## WRITTEN TASK
Please turn all of the lines below into a numbered list, leaving out any blank lines.

## ITEMS
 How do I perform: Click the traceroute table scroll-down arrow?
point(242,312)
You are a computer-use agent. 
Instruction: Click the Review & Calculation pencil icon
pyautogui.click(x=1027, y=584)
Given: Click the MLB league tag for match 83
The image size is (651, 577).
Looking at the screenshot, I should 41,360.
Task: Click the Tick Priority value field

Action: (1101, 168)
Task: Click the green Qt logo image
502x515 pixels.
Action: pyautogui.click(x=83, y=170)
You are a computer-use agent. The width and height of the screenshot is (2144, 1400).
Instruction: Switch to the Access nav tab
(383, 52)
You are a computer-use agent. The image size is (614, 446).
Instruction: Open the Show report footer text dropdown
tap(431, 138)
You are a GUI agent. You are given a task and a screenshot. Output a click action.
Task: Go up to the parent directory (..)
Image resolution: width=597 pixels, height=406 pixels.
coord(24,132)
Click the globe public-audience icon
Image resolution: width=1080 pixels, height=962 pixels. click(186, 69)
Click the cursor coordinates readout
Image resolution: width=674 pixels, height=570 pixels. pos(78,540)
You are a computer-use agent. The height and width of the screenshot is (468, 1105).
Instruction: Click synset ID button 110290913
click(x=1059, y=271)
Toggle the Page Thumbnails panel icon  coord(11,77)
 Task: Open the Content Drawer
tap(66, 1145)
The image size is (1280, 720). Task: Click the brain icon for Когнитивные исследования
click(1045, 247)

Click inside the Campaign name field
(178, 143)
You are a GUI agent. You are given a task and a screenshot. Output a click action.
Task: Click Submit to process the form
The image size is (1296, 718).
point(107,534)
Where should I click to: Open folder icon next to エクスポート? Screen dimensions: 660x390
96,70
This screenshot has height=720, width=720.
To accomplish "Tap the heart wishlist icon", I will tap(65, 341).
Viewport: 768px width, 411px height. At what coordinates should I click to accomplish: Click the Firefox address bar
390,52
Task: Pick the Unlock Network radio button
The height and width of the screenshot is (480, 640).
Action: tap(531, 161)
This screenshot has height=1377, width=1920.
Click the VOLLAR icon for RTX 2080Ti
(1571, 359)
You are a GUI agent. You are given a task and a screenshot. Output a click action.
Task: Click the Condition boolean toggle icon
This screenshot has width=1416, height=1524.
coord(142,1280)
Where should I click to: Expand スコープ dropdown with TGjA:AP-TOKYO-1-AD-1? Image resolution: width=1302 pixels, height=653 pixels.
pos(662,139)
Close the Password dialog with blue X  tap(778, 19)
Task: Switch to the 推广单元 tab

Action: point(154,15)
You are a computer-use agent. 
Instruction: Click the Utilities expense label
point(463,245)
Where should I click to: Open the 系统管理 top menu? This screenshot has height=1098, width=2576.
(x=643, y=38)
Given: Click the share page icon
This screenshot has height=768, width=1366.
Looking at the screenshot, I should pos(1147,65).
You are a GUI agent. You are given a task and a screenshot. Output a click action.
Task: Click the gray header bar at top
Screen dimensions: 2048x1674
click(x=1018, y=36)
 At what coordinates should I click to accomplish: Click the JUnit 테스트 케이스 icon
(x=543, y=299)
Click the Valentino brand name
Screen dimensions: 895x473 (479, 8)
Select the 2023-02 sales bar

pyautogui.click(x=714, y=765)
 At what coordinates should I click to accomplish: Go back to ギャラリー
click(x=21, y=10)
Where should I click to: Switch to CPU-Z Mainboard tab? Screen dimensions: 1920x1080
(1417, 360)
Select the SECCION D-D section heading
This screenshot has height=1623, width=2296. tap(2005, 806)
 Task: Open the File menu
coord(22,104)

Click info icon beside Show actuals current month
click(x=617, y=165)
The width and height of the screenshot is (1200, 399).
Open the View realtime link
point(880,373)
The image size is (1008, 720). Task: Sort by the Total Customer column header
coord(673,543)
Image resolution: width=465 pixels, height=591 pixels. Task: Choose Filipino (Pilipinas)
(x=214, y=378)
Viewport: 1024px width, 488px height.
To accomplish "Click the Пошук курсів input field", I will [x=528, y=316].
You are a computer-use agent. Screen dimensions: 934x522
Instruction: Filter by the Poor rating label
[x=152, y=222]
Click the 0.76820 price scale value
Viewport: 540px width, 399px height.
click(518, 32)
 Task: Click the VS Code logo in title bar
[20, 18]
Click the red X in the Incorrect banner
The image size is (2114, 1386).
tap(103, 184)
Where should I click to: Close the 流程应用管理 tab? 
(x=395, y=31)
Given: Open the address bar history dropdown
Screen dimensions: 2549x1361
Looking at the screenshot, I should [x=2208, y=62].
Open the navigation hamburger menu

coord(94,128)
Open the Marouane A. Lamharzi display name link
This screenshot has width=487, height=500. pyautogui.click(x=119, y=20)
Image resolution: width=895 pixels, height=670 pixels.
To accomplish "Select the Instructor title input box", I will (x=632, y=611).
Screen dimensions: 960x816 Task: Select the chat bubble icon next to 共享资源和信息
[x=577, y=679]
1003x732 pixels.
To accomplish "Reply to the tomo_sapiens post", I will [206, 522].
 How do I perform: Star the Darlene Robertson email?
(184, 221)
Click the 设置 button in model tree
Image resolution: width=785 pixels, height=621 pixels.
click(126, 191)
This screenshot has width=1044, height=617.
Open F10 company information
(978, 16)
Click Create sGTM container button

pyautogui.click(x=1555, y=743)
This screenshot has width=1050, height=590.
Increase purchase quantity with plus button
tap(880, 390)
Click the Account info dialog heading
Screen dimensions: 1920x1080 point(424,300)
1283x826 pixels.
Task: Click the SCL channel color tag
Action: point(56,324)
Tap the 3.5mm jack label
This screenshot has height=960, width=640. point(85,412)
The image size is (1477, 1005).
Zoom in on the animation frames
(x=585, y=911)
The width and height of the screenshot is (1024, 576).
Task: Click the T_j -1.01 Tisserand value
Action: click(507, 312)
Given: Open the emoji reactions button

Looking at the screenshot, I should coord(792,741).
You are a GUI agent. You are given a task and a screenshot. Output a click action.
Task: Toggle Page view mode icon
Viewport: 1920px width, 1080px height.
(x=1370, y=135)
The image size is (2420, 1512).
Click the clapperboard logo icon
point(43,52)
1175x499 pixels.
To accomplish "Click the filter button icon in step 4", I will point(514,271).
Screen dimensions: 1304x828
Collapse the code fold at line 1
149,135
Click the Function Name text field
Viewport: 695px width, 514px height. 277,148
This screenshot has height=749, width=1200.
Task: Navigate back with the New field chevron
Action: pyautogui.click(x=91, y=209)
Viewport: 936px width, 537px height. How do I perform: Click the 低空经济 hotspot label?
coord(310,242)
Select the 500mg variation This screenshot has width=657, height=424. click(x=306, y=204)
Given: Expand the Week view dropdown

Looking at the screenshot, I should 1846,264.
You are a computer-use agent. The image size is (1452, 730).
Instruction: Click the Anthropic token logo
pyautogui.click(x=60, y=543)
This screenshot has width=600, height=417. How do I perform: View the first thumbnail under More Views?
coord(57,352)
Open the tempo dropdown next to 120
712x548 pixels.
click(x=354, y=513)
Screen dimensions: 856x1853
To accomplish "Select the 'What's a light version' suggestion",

## REPLY TO THE EXERCISE
1.  How do I perform: Click the traceroute table scroll-down arrow?
2. point(242,312)
3. You are a computer-use agent. 
4. Instruction: Click the Review & Calculation pencil icon
5. pyautogui.click(x=1027, y=584)
6. Given: Click the MLB league tag for match 83
7. The image size is (651, 577).
8. Looking at the screenshot, I should 41,360.
9. Task: Click the Tick Priority value field
10. Action: (1101, 168)
11. Task: Click the green Qt logo image
12. 502x515 pixels.
13. Action: pyautogui.click(x=83, y=170)
14. You are a computer-use agent. The width and height of the screenshot is (2144, 1400).
15. Instruction: Switch to the Access nav tab
16. (383, 52)
17. You are a computer-use agent. The image size is (614, 446).
18. Instruction: Open the Show report footer text dropdown
19. tap(431, 138)
20. You are a GUI agent. You are given a task and a screenshot. Output a click action.
21. Task: Go up to the parent directory (..)
22. Image resolution: width=597 pixels, height=406 pixels.
23. coord(24,132)
24. Click the globe public-audience icon
25. Image resolution: width=1080 pixels, height=962 pixels. click(186, 69)
26. Click the cursor coordinates readout
27. Image resolution: width=674 pixels, height=570 pixels. pos(78,540)
28. You are a computer-use agent. The height and width of the screenshot is (468, 1105).
29. Instruction: Click synset ID button 110290913
30. click(x=1059, y=271)
31. Toggle the Page Thumbnails panel icon  coord(11,77)
32.  Task: Open the Content Drawer
33. tap(66, 1145)
34. The image size is (1280, 720). Task: Click the brain icon for Когнитивные исследования
35. click(1045, 247)
36. Click inside the Campaign name field
37. (178, 143)
38. You are a GUI agent. You are given a task and a screenshot. Output a click action.
39. Task: Click Submit to process the form
40. The image size is (1296, 718).
41. point(107,534)
42. Where should I click to: Open folder icon next to エクスポート? Screen dimensions: 660x390
43. 96,70
44. This screenshot has height=720, width=720.
45. To accomplish "Tap the heart wishlist icon", I will tap(65, 341).
46. Viewport: 768px width, 411px height. At what coordinates should I click to accomplish: Click the Firefox address bar
47. 390,52
48. Task: Pick the Unlock Network radio button
49. The height and width of the screenshot is (480, 640).
50. Action: tap(531, 161)
51. This screenshot has height=1377, width=1920.
52. Click the VOLLAR icon for RTX 2080Ti
53. (1571, 359)
54. You are a GUI agent. You are given a task and a screenshot. Output a click action.
55. Task: Click the Condition boolean toggle icon
56. This screenshot has width=1416, height=1524.
57. coord(142,1280)
58. Where should I click to: Expand スコープ dropdown with TGjA:AP-TOKYO-1-AD-1? Image resolution: width=1302 pixels, height=653 pixels.
59. pos(662,139)
60. Close the Password dialog with blue X  tap(778, 19)
61. Task: Switch to the 推广单元 tab
62. Action: point(154,15)
63. You are a computer-use agent. 
64. Instruction: Click the Utilities expense label
65. point(463,245)
66. Where should I click to: Open the 系统管理 top menu? This screenshot has height=1098, width=2576.
67. (x=643, y=38)
68. Given: Click the share page icon
69. This screenshot has height=768, width=1366.
70. Looking at the screenshot, I should pos(1147,65).
71. You are a GUI agent. You are given a task and a screenshot. Output a click action.
72. Task: Click the gray header bar at top
73. Screen dimensions: 2048x1674
74. click(x=1018, y=36)
75.  At what coordinates should I click to accomplish: Click the JUnit 테스트 케이스 icon
76. (x=543, y=299)
77. Click the Valentino brand name
78. Screen dimensions: 895x473 (479, 8)
79. Select the 2023-02 sales bar
80. pyautogui.click(x=714, y=765)
81.  At what coordinates should I click to accomplish: Go back to ギャラリー
82. click(x=21, y=10)
83. Where should I click to: Switch to CPU-Z Mainboard tab? Screen dimensions: 1920x1080
84. (1417, 360)
85. Select the SECCION D-D section heading
86. This screenshot has height=1623, width=2296. tap(2005, 806)
87.  Task: Open the File menu
88. coord(22,104)
89. Click info icon beside Show actuals current month
90. click(x=617, y=165)
91. The width and height of the screenshot is (1200, 399).
92. Open the View realtime link
93. point(880,373)
94. The image size is (1008, 720). Task: Sort by the Total Customer column header
95. coord(673,543)
96. Image resolution: width=465 pixels, height=591 pixels. Task: Choose Filipino (Pilipinas)
97. (x=214, y=378)
98. Viewport: 1024px width, 488px height.
99. To accomplish "Click the Пошук курсів input field", I will [x=528, y=316].
100. You are a computer-use agent. Screen dimensions: 934x522
101. Instruction: Filter by the Poor rating label
102. [x=152, y=222]
103. Click the 0.76820 price scale value
104. Viewport: 540px width, 399px height.
105. click(518, 32)
106.  Task: Click the VS Code logo in title bar
107. [20, 18]
108. Click the red X in the Incorrect banner
109. The image size is (2114, 1386).
110. tap(103, 184)
111. Where should I click to: Close the 流程应用管理 tab? 
112. (x=395, y=31)
113. Given: Open the address bar history dropdown
114. Screen dimensions: 2549x1361
115. Looking at the screenshot, I should [x=2208, y=62].
116. Open the navigation hamburger menu
117. coord(94,128)
118. Open the Marouane A. Lamharzi display name link
119. This screenshot has width=487, height=500. pyautogui.click(x=119, y=20)
120. Image resolution: width=895 pixels, height=670 pixels.
121. To accomplish "Select the Instructor title input box", I will (x=632, y=611).
122. Screen dimensions: 960x816 Task: Select the chat bubble icon next to 共享资源和信息
123. [x=577, y=679]
124. 1003x732 pixels.
125. To accomplish "Reply to the tomo_sapiens post", I will [206, 522].
126.  How do I perform: Star the Darlene Robertson email?
127. (184, 221)
128. Click the 设置 button in model tree
129. Image resolution: width=785 pixels, height=621 pixels.
130. click(126, 191)
131. This screenshot has width=1044, height=617.
132. Open F10 company information
133. (978, 16)
134. Click Create sGTM container button
135. pyautogui.click(x=1555, y=743)
136. This screenshot has width=1050, height=590.
137. Increase purchase quantity with plus button
138. tap(880, 390)
139. Click the Account info dialog heading
140. Screen dimensions: 1920x1080 point(424,300)
141. 1283x826 pixels.
142. Task: Click the SCL channel color tag
143. Action: point(56,324)
144. Tap the 3.5mm jack label
145. This screenshot has height=960, width=640. point(85,412)
146. The image size is (1477, 1005).
147. Zoom in on the animation frames
148. (x=585, y=911)
149. The width and height of the screenshot is (1024, 576).
150. Task: Click the T_j -1.01 Tisserand value
151. Action: click(507, 312)
152. Given: Open the emoji reactions button
153. Looking at the screenshot, I should coord(792,741).
154. You are a GUI agent. You are given a task and a screenshot. Output a click action.
155. Task: Toggle Page view mode icon
156. Viewport: 1920px width, 1080px height.
157. (x=1370, y=135)
158. The image size is (2420, 1512).
159. Click the clapperboard logo icon
160. point(43,52)
161. 1175x499 pixels.
162. To accomplish "Click the filter button icon in step 4", I will point(514,271).
163. Screen dimensions: 1304x828
164. Collapse the code fold at line 1
165. 149,135
166. Click the Function Name text field
167. Viewport: 695px width, 514px height. 277,148
168. This screenshot has height=749, width=1200.
169. Task: Navigate back with the New field chevron
170. Action: pyautogui.click(x=91, y=209)
171. Viewport: 936px width, 537px height. How do I perform: Click the 低空经济 hotspot label?
172. coord(310,242)
173. Select the 500mg variation This screenshot has width=657, height=424. click(x=306, y=204)
174. Given: Expand the Week view dropdown
175. Looking at the screenshot, I should 1846,264.
176. You are a computer-use agent. The image size is (1452, 730).
177. Instruction: Click the Anthropic token logo
178. pyautogui.click(x=60, y=543)
179. This screenshot has width=600, height=417. How do I perform: View the first thumbnail under More Views?
180. coord(57,352)
181. Open the tempo dropdown next to 120
182. 712x548 pixels.
183. click(x=354, y=513)
184. Screen dimensions: 856x1853
185. To accomplish "Select the 'What's a light version' suggestion",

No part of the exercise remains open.